“There is nothing to which nature seems so much to have inclined us, as to society,” wrote Montaigne in “Of Friendship”, an essay celebrating and mourning his BFF, Etienne de La Boétie. According to research cited by the evolutionary psychologist Robin Dunbar, however, men are much less likely to have a “best friend forever” than women, who are more socially skilled in general. This finding might have surprised Montaigne, who supposed women lacked the “constancy of mind” even to be adequate friends to their husbands.

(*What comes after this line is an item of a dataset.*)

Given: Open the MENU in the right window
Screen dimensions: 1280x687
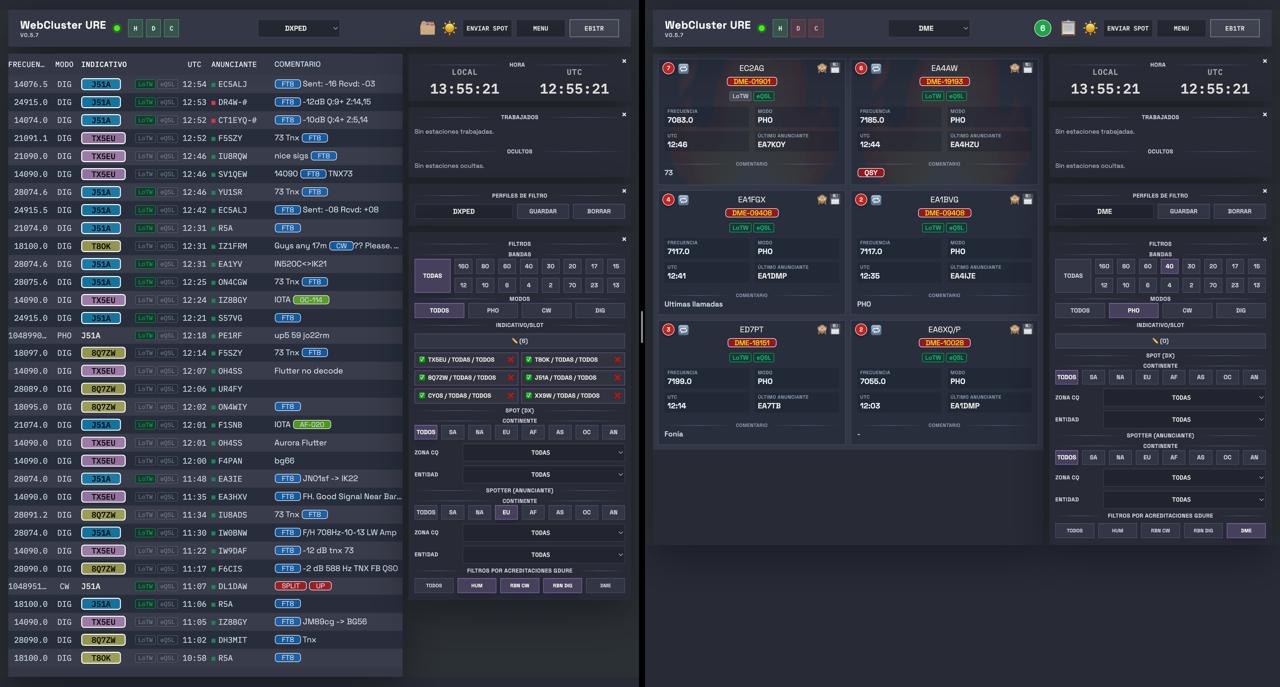Looking at the screenshot, I should click(1181, 28).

Dunbar belongs in the rarefied ranks, along with Avogadro and Euler, of those who have had a number named after them. His own is 150, which represents a rough cognitive limit to the number of people we can have a stable social relationship with, and so is more or less the natural human group size. In this pleasantly chatty book, a miscellany of modern research on sociableness, he rehearses this argument and his other famous idea – that language evolved so that gossip could replace time-consuming mutual grooming – as well as citing lots of other social-science experiments. Some, to be sure, will not amaze anyone who is not a literal extraterrestrial: “We gain a surprising amount of information from the nonverbal cues that we wrap around our words when we speak,” for example, though it’s not surprising at all. Others are more interesting: the fact, for example, that people who sing together in choirs subsequently enjoy an increased pain threshold, or that conversations involving more than four people are unstable and will usually split into two.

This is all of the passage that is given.